Word for word, set down the lines from the one that holds "Switch to the FOR YOU tab" through the final line of the listing below, and exclude every picture.
§
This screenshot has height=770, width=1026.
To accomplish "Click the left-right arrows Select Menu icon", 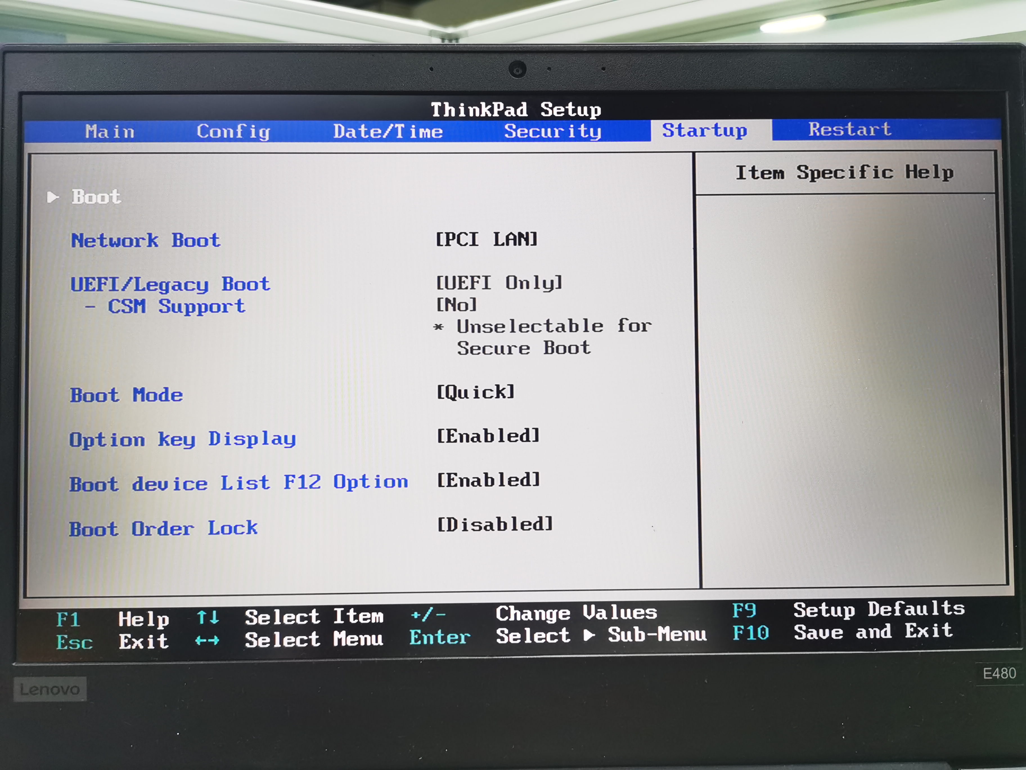I will coord(207,641).
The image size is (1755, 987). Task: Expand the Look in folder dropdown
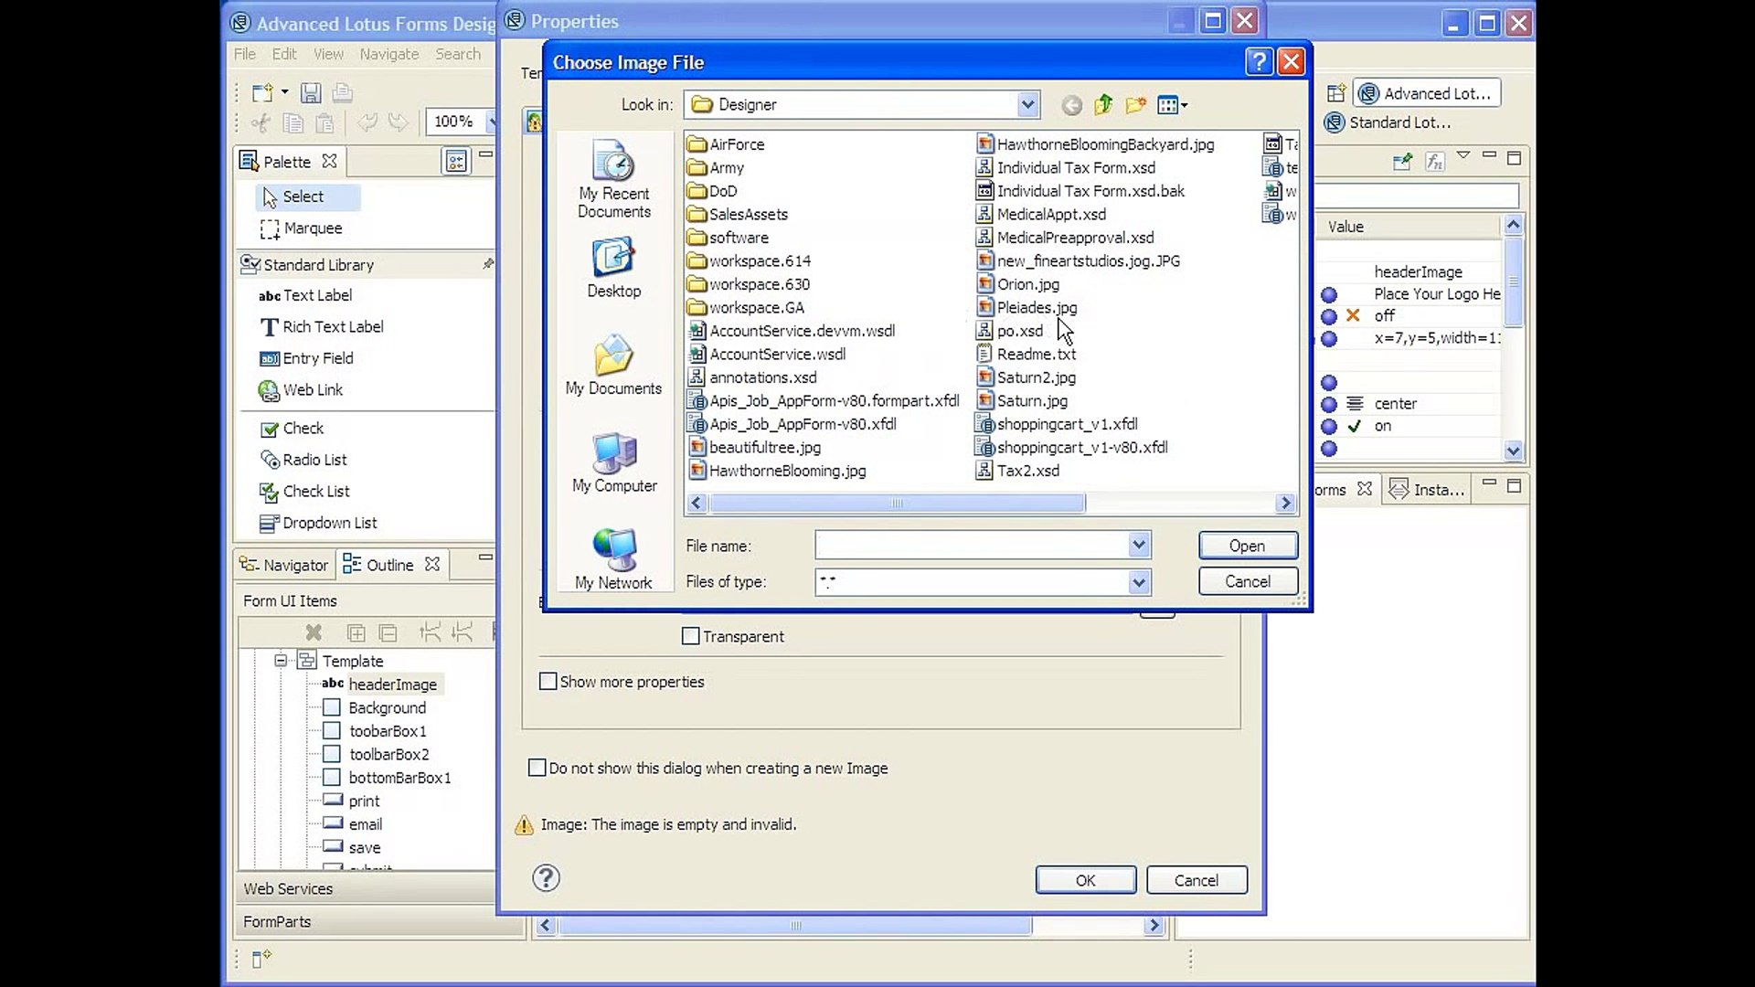[x=1027, y=105]
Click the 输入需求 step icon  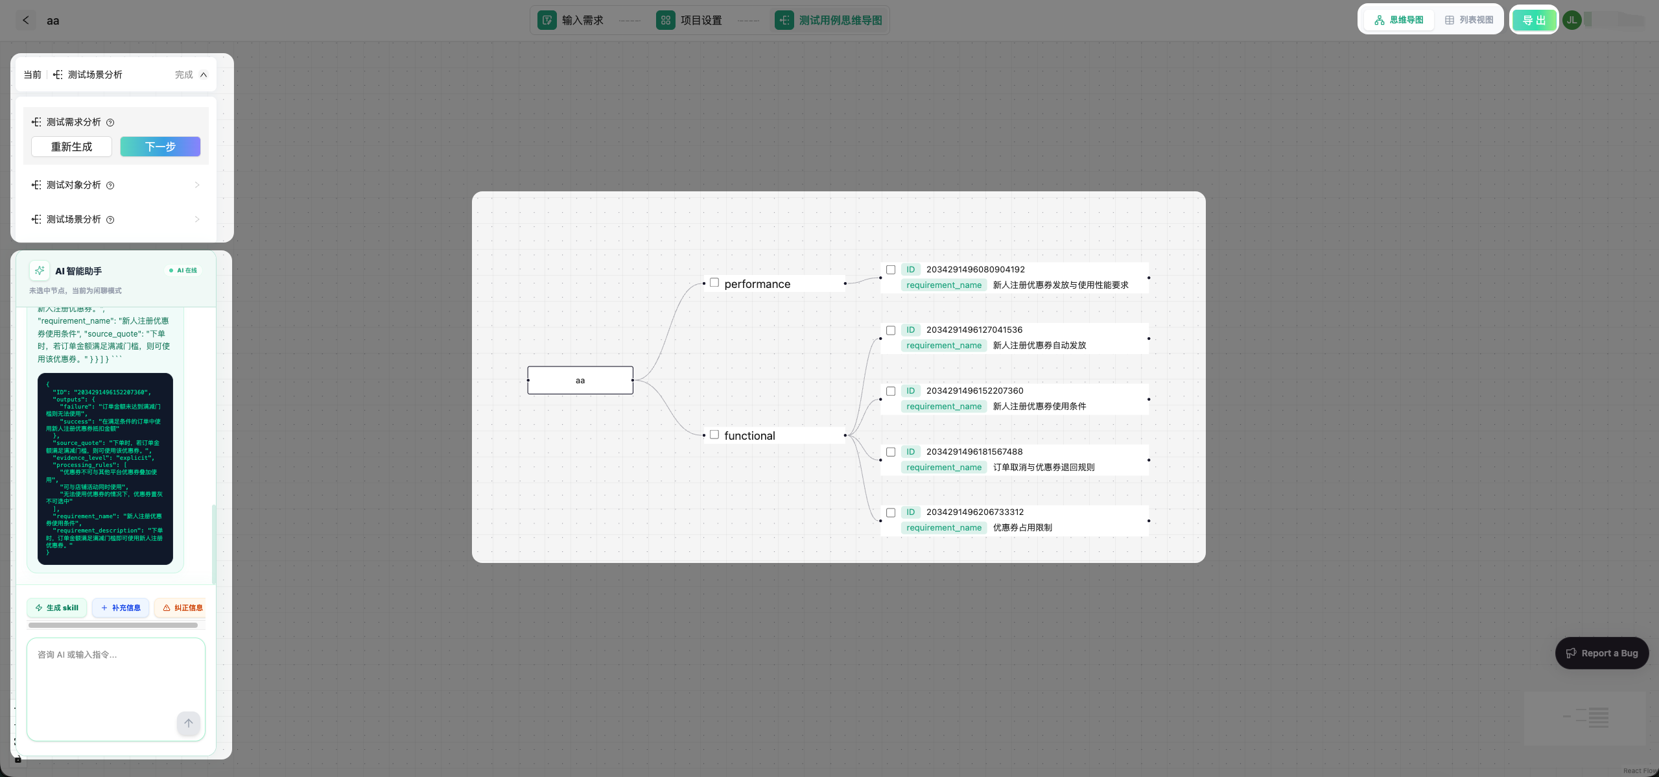[x=547, y=20]
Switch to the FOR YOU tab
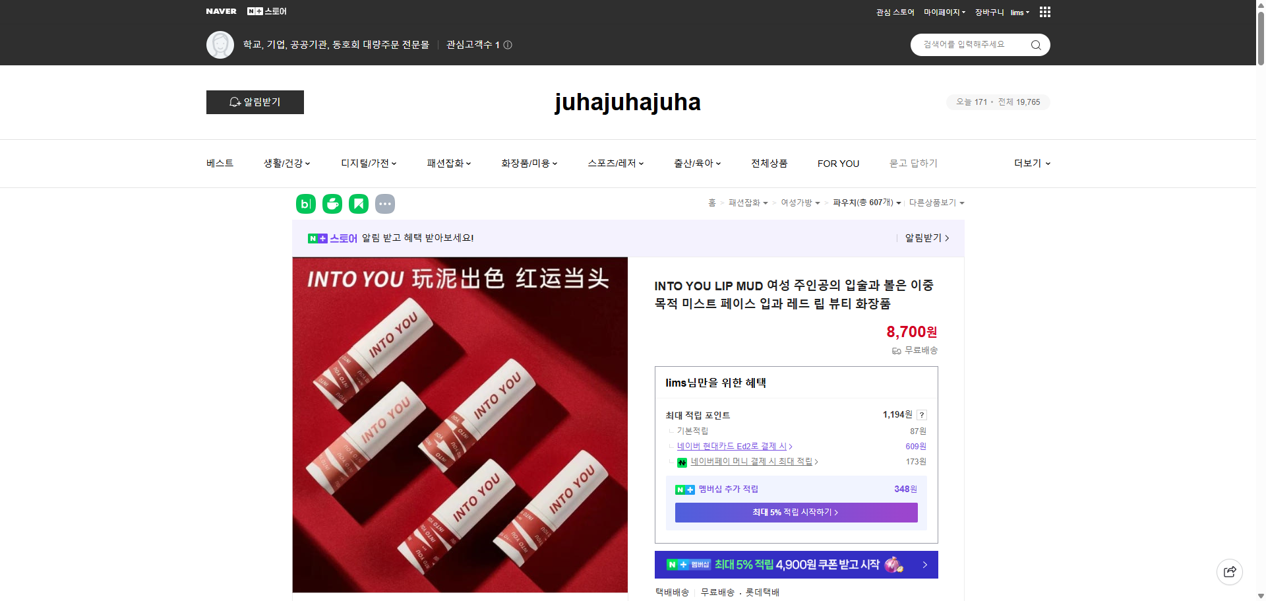The height and width of the screenshot is (601, 1266). [838, 163]
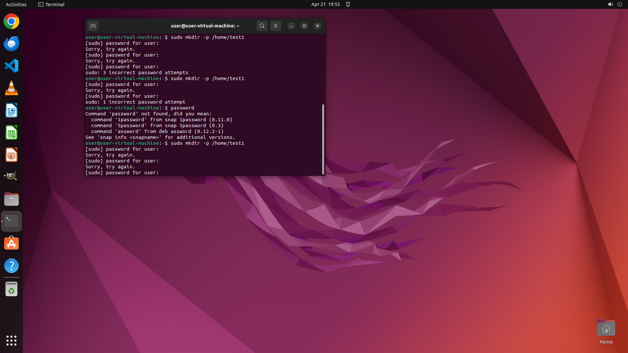Click the Activities button
Screen dimensions: 628x353
(x=16, y=4)
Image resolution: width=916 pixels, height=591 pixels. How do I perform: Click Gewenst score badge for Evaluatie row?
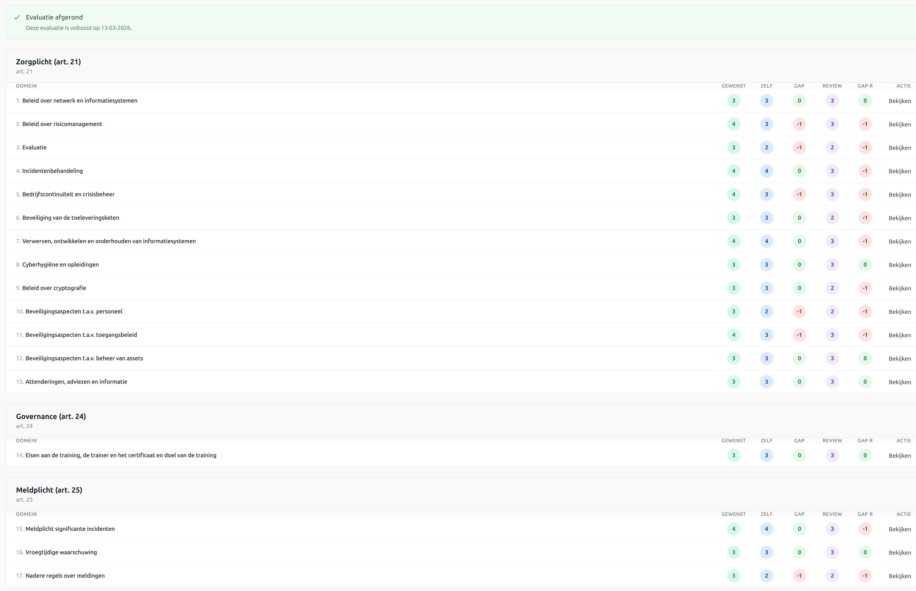point(733,147)
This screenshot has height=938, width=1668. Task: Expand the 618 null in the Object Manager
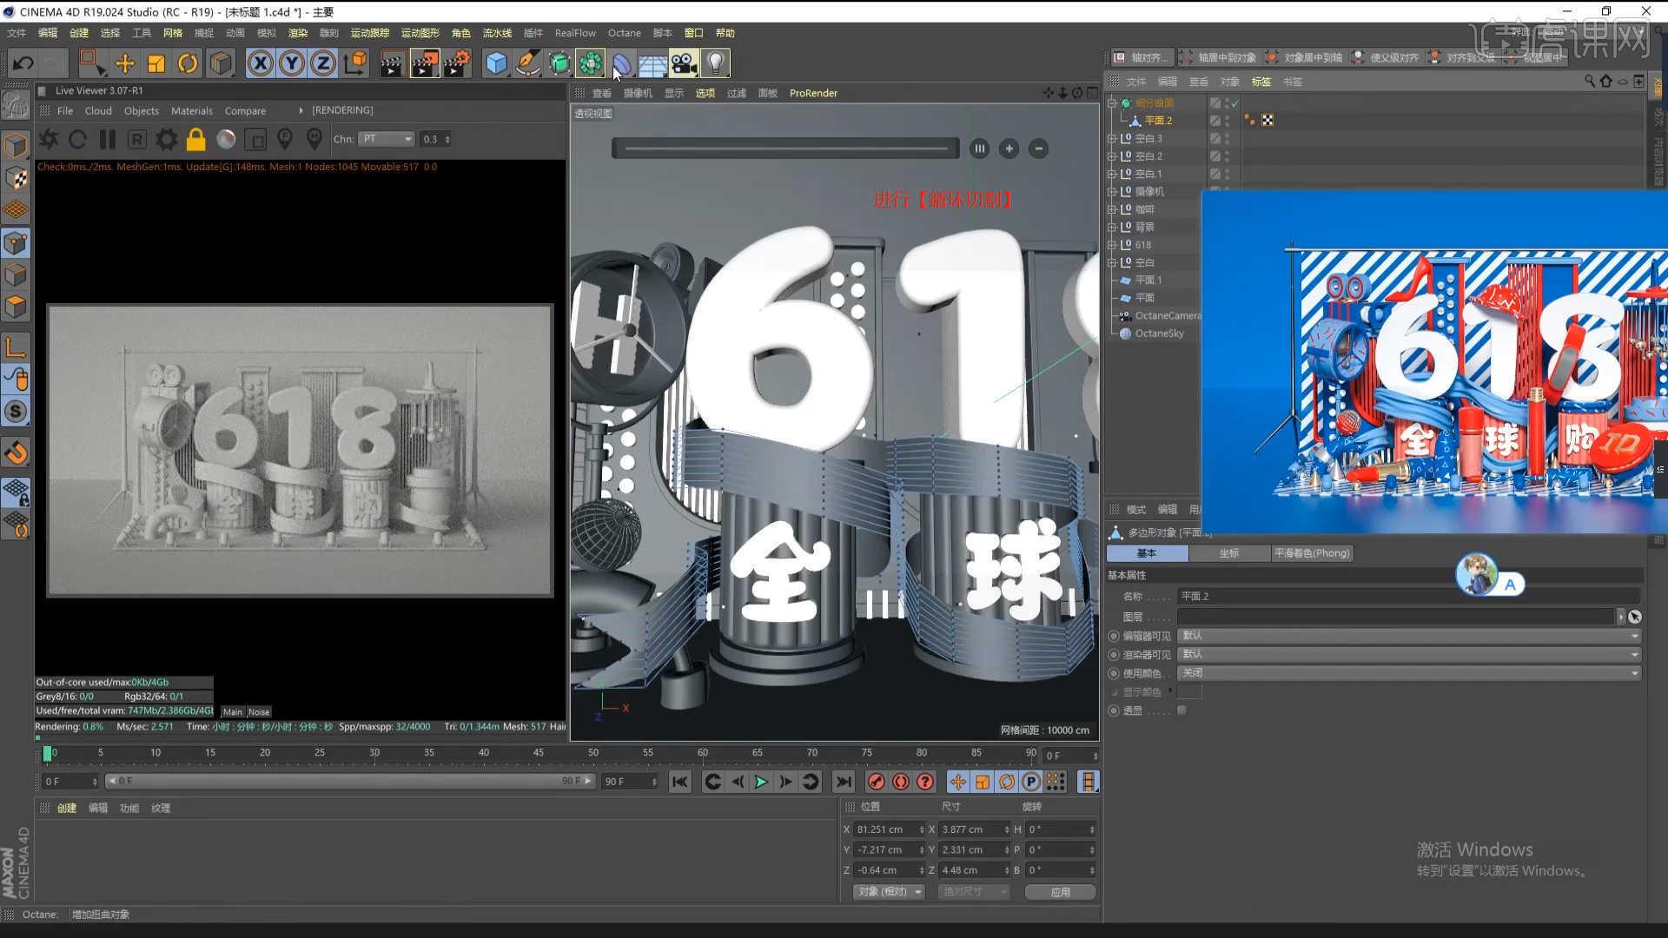1113,245
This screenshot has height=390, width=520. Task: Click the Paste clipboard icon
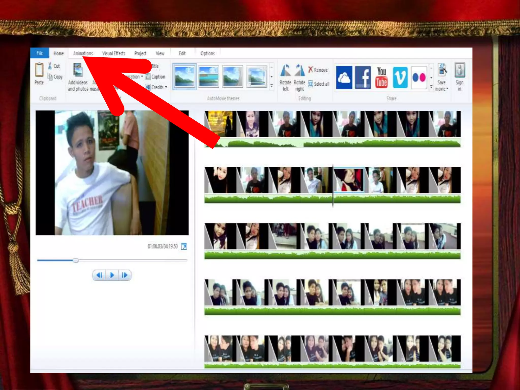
§
→ **Result below**
Switch to the FOR YOU tab
The height and width of the screenshot is (601, 1266). [838, 163]
Click the Activities button
Screen dimensions: 628x353
(x=16, y=4)
Image resolution: width=916 pixels, height=591 pixels. How do I perform: Click Gewenst score badge for Evaluatie row?
point(733,147)
This screenshot has height=938, width=1668. Task: Expand the 618 null in the Object Manager
1113,245
This screenshot has height=390, width=520. Task: Click the Paste clipboard icon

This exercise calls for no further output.